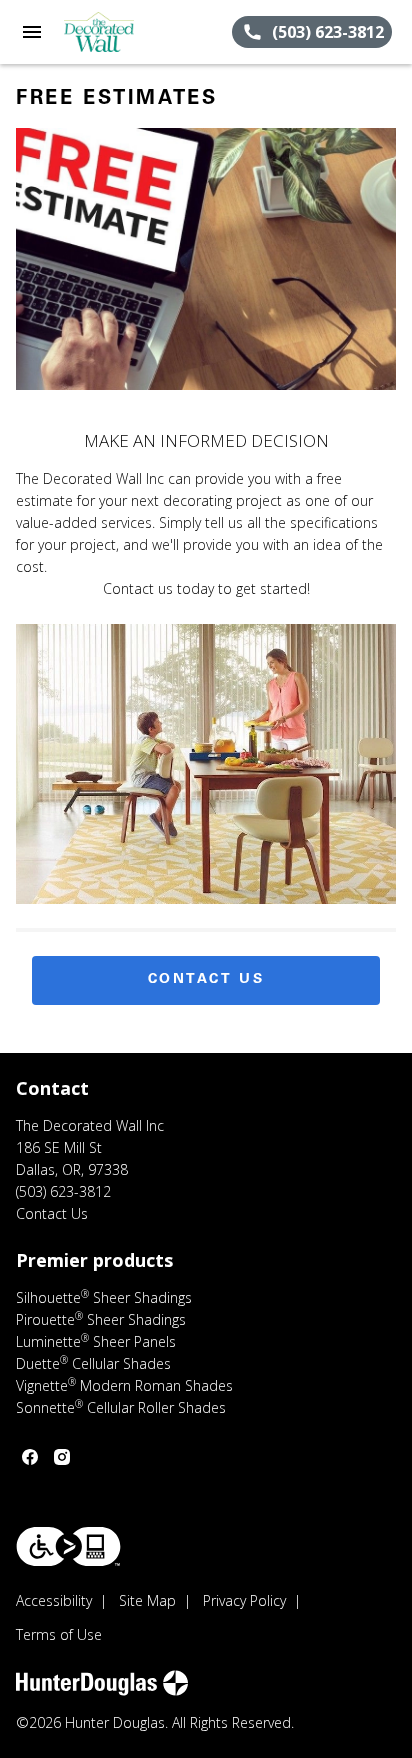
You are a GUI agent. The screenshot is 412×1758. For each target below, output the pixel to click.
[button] (32, 32)
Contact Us (206, 980)
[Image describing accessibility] (68, 1546)
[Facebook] (30, 1457)
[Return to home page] (124, 32)
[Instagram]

WHAT NEEDS TO BE DONE = Set down the material above as is, without any pictures.

EXPECTED ANSWER =
You are a GUI agent. The screenshot is 412×1758. For each target below, output the pixel to click.
[button] (32, 32)
Contact Us (206, 980)
[Image describing accessibility] (68, 1546)
[Facebook] (30, 1457)
[Return to home page] (124, 32)
[Instagram]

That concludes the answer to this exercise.